He set his sights on Rebecca Butterfield. Eight times before, he’d finagled a brief encounter and now they were on first name terms. She was an American beauty, originally from Philadelphia. Born into hardship, a coal miner’s daughter, the lilies of the field were little considered in the high noon of the family’s poverty. When she was an infant, they were scratching a living farming cimarron in old Arizona and they got their fill of the bitterness of the grapes of wrath. The trip to bountiful began when her father had, by chance, discovered the treasure of the Sierra Madre. Overnight she’d become a million dollar baby, the heiress to a great fortune. To a man like Oliver, she represented his best chance for la vie en rose.
It happened one night. He’d arranged an army reunion to give him a reason to be at the charity ball that she’d had a hand in organizing.

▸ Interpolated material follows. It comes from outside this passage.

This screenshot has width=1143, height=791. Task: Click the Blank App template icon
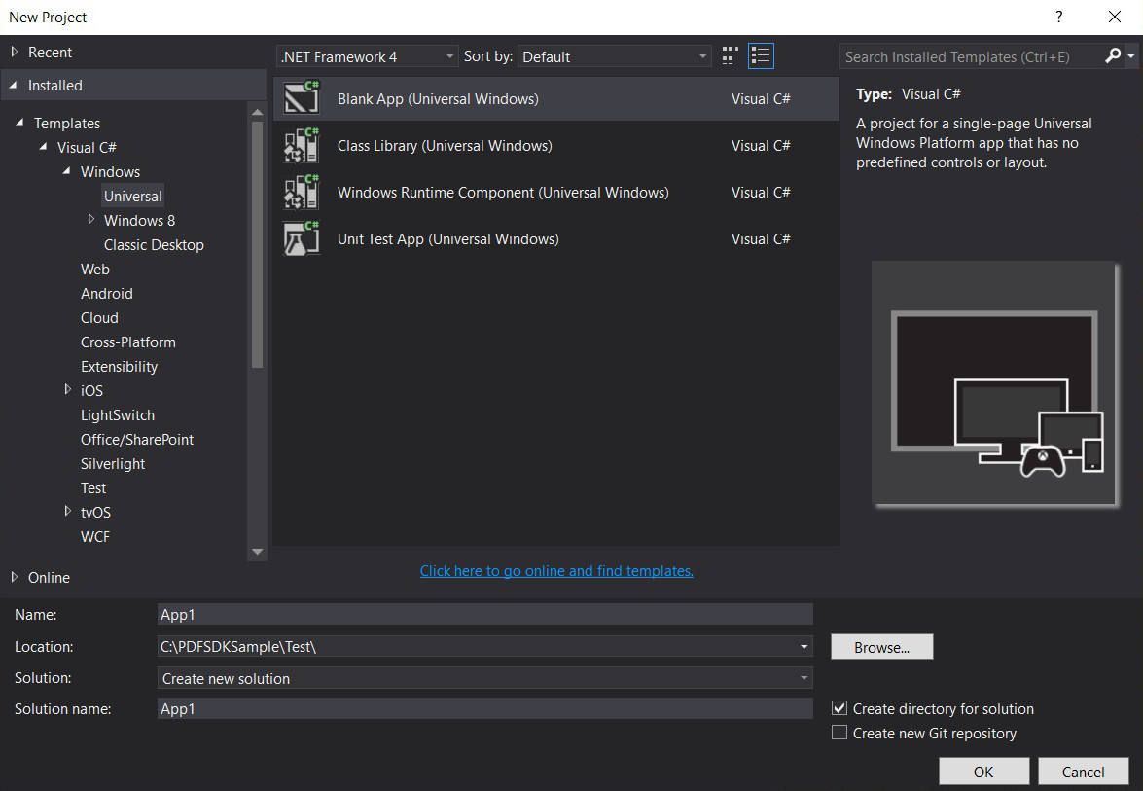302,98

Johnny Belinda, Harry and Tonto, Melvin and Howard, and the others from his battleground platoon were present; all saving private Ryan who was missing. No-one knew why.
Ray Becket, one of the original captains courageous, sat at the head of the table talking to the French lieutenant’s woman. Born on the 4th of July, he was the patriot of the bunch. Oliver detested him and sat with the enlisted men at Howard’s end.
They were talking about that training day, on a dog day afternoon in July when the master sergeant, sarcastically called ‘the great McGinty’, had taunted and finally broken Lance Corporal Fargo. “The MASH guys never did get the poor bastard out the hurt locker,” Marty said.
“The departed,” called out Sergeant York, solemnly toasting those who’d got a one way passage and were now gone with the wind.
Marty, still angry, couldn’t let it go. “To the days of Gods and monsters, and the stupid damn silence of the lambs,” was his alternative take on things. He drained his glass and poured another.
“Nice wine,” Oliver said. “Yeah,” Charly replied. “It was Sophie’s choice.”
…
Oliver nodded to Rebecca as she passed him and got a smile in return. She sat at a table with the producers of the event. The usual suspects they were; big wigs, rich bastards and all the president’s men types who corrupted the good earth in their frantic scramble for power.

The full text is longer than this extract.